This exercise calls for the records to be returned exactly, with images removed.

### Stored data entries
= = = = = = =

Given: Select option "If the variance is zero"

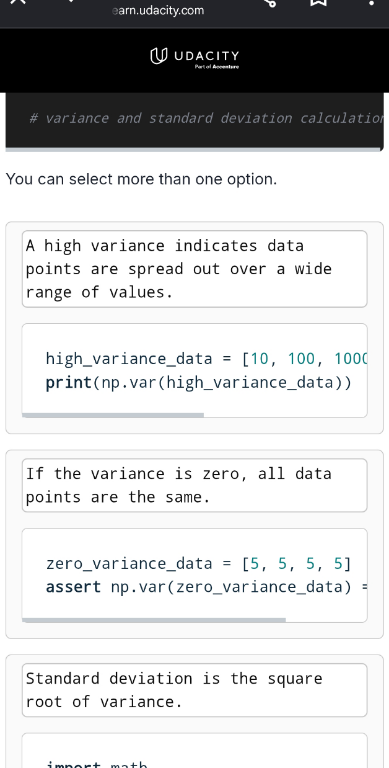Looking at the screenshot, I should pos(194,485).

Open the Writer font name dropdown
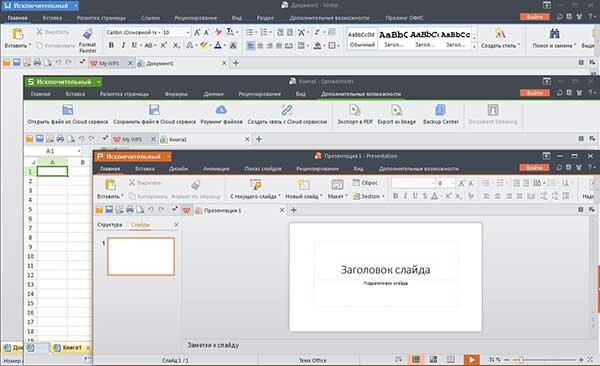[159, 33]
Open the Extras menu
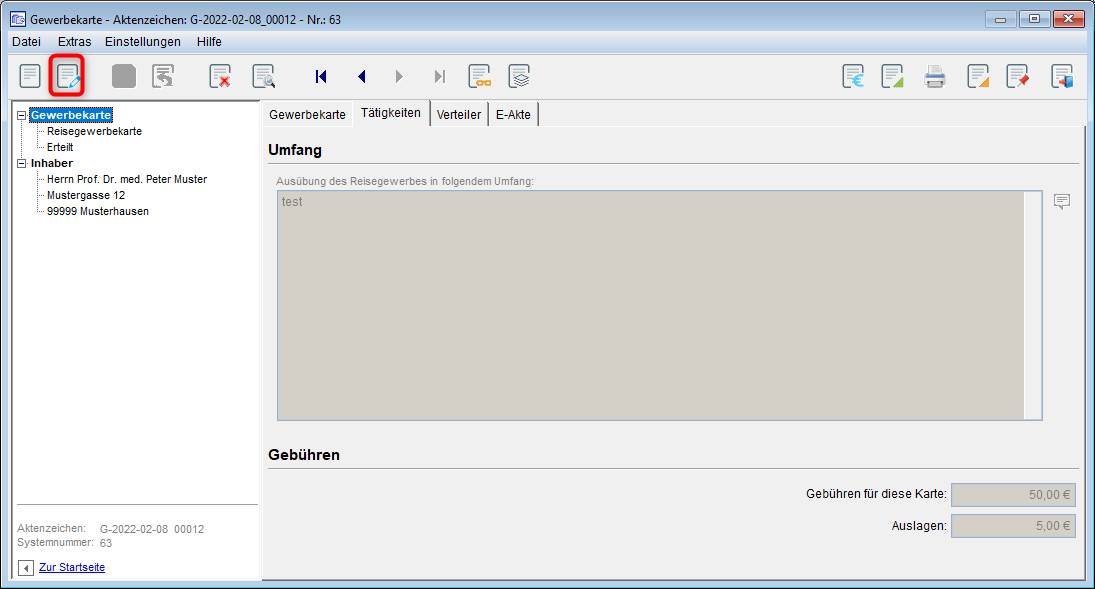The height and width of the screenshot is (589, 1095). click(x=74, y=42)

= = = = = = =

### TASK RESPONSE
Given: Select option "If the variance is zero"

Looking at the screenshot, I should pos(194,485).

Open the Writer font name dropdown
[159, 33]
Open the Extras menu
The height and width of the screenshot is (589, 1095). click(x=74, y=42)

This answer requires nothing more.